[Dataset records]

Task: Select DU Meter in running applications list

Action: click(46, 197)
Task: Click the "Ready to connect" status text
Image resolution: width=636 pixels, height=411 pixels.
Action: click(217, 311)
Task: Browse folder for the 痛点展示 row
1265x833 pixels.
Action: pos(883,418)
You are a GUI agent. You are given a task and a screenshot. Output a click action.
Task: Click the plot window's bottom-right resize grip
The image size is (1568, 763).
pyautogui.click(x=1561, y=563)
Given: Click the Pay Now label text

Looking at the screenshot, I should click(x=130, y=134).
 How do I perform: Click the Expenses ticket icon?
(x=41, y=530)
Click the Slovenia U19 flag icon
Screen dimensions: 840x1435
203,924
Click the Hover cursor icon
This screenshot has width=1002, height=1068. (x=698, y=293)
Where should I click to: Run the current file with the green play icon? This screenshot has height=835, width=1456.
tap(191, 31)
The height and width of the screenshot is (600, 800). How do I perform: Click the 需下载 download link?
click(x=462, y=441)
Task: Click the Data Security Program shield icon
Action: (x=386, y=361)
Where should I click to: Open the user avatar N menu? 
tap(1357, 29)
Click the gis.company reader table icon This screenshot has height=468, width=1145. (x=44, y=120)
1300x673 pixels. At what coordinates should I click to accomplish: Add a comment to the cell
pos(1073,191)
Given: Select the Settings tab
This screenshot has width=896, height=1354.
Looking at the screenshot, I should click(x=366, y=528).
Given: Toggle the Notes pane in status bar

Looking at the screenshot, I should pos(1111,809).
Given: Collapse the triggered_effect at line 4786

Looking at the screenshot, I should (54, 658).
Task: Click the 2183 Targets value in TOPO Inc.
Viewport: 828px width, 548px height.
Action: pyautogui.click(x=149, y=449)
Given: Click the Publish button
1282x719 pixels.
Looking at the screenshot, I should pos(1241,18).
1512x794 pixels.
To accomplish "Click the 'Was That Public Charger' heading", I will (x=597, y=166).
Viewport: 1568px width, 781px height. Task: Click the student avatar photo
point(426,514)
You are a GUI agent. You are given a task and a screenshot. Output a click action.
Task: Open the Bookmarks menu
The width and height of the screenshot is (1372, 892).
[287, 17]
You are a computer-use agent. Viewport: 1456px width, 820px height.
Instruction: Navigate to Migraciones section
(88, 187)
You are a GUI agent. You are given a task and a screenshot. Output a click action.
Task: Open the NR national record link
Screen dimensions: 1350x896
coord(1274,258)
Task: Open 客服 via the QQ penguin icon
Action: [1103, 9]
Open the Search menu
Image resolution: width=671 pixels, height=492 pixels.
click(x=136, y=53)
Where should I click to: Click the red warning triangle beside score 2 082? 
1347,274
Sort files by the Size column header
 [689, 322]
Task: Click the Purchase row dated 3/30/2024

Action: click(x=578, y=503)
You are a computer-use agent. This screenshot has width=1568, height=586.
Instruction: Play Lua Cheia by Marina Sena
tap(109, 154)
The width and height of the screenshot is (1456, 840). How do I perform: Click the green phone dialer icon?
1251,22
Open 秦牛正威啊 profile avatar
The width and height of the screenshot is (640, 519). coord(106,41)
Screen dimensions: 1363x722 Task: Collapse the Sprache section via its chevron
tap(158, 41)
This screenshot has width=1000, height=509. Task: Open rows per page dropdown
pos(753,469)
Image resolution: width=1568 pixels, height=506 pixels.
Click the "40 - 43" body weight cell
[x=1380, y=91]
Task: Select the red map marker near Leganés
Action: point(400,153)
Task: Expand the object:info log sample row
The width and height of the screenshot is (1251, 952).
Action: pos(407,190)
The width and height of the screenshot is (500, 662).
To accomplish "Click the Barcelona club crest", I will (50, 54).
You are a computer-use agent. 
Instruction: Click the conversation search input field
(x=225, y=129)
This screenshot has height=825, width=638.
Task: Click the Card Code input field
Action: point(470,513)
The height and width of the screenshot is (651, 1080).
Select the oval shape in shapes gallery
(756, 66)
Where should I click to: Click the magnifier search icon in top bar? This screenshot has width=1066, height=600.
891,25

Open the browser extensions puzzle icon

> **Exercise task**:
Please render every line of the items above as a numbered list, leaving out the blank lines.

> **Result for this task**:
1. Task: Select DU Meter in running applications list
2. Action: click(46, 197)
3. Task: Click the "Ready to connect" status text
4. Image resolution: width=636 pixels, height=411 pixels.
5. Action: click(217, 311)
6. Task: Browse folder for the 痛点展示 row
7. 1265x833 pixels.
8. Action: pos(883,418)
9. You are a GUI agent. You are given a task and a screenshot. Output a click action.
10. Task: Click the plot window's bottom-right resize grip
11. The image size is (1568, 763).
12. pyautogui.click(x=1561, y=563)
13. Given: Click the Pay Now label text
14. Looking at the screenshot, I should click(x=130, y=134).
15.  How do I perform: Click the Expenses ticket icon?
16. (x=41, y=530)
17. Click the Slovenia U19 flag icon
18. Screen dimensions: 840x1435
19. 203,924
20. Click the Hover cursor icon
21. This screenshot has width=1002, height=1068. (x=698, y=293)
22. Where should I click to: Run the current file with the green play icon? This screenshot has height=835, width=1456.
23. tap(191, 31)
24. The height and width of the screenshot is (600, 800). How do I perform: Click the 需下载 download link?
25. click(x=462, y=441)
26. Task: Click the Data Security Program shield icon
27. Action: (x=386, y=361)
28. Where should I click to: Open the user avatar N menu? 
29. tap(1357, 29)
30. Click the gis.company reader table icon This screenshot has height=468, width=1145. (x=44, y=120)
31. 1300x673 pixels. At what coordinates should I click to accomplish: Add a comment to the cell
32. pos(1073,191)
33. Given: Select the Settings tab
34. This screenshot has width=896, height=1354.
35. Looking at the screenshot, I should click(x=366, y=528).
36. Given: Toggle the Notes pane in status bar
37. Looking at the screenshot, I should pos(1111,809).
38. Given: Collapse the triggered_effect at line 4786
39. Looking at the screenshot, I should (54, 658).
40. Task: Click the 2183 Targets value in TOPO Inc.
41. Viewport: 828px width, 548px height.
42. Action: pyautogui.click(x=149, y=449)
43. Given: Click the Publish button
44. 1282x719 pixels.
45. Looking at the screenshot, I should pos(1241,18).
46. 1512x794 pixels.
47. To accomplish "Click the 'Was That Public Charger' heading", I will (x=597, y=166).
48. Viewport: 1568px width, 781px height. Task: Click the student avatar photo
49. point(426,514)
50. You are a GUI agent. You are given a task and a screenshot. Output a click action.
51. Task: Open the Bookmarks menu
52. The width and height of the screenshot is (1372, 892).
53. [287, 17]
54. You are a computer-use agent. Viewport: 1456px width, 820px height.
55. Instruction: Navigate to Migraciones section
56. (88, 187)
57. You are a GUI agent. You are given a task and a screenshot. Output a click action.
58. Task: Open the NR national record link
59. Screen dimensions: 1350x896
60. coord(1274,258)
61. Task: Open 客服 via the QQ penguin icon
62. Action: [1103, 9]
63. Open the Search menu
64. Image resolution: width=671 pixels, height=492 pixels.
65. click(x=136, y=53)
66. Where should I click to: Click the red warning triangle beside score 2 082? 
67. 1347,274
68. Sort files by the Size column header
69.  [689, 322]
70. Task: Click the Purchase row dated 3/30/2024
71. Action: click(x=578, y=503)
72. You are a computer-use agent. This screenshot has width=1568, height=586.
73. Instruction: Play Lua Cheia by Marina Sena
74. tap(109, 154)
75. The width and height of the screenshot is (1456, 840). How do I perform: Click the green phone dialer icon?
76. 1251,22
77. Open 秦牛正威啊 profile avatar
78. The width and height of the screenshot is (640, 519). coord(106,41)
79. Screen dimensions: 1363x722 Task: Collapse the Sprache section via its chevron
80. tap(158, 41)
81. This screenshot has width=1000, height=509. Task: Open rows per page dropdown
82. pos(753,469)
83. Image resolution: width=1568 pixels, height=506 pixels.
84. Click the "40 - 43" body weight cell
85. [x=1380, y=91]
86. Task: Select the red map marker near Leganés
87. Action: point(400,153)
88. Task: Expand the object:info log sample row
89. The width and height of the screenshot is (1251, 952).
90. Action: pos(407,190)
91. The width and height of the screenshot is (500, 662).
92. To accomplish "Click the Barcelona club crest", I will (50, 54).
93. You are a computer-use agent. 
94. Instruction: Click the conversation search input field
95. (x=225, y=129)
96. This screenshot has height=825, width=638.
97. Task: Click the Card Code input field
98. Action: point(470,513)
99. The height and width of the screenshot is (651, 1080).
100. Select the oval shape in shapes gallery
101. (756, 66)
102. Where should I click to: Click the magnifier search icon in top bar? This screenshot has width=1066, height=600.
103. 891,25
104. Open the browser extensions puzzle icon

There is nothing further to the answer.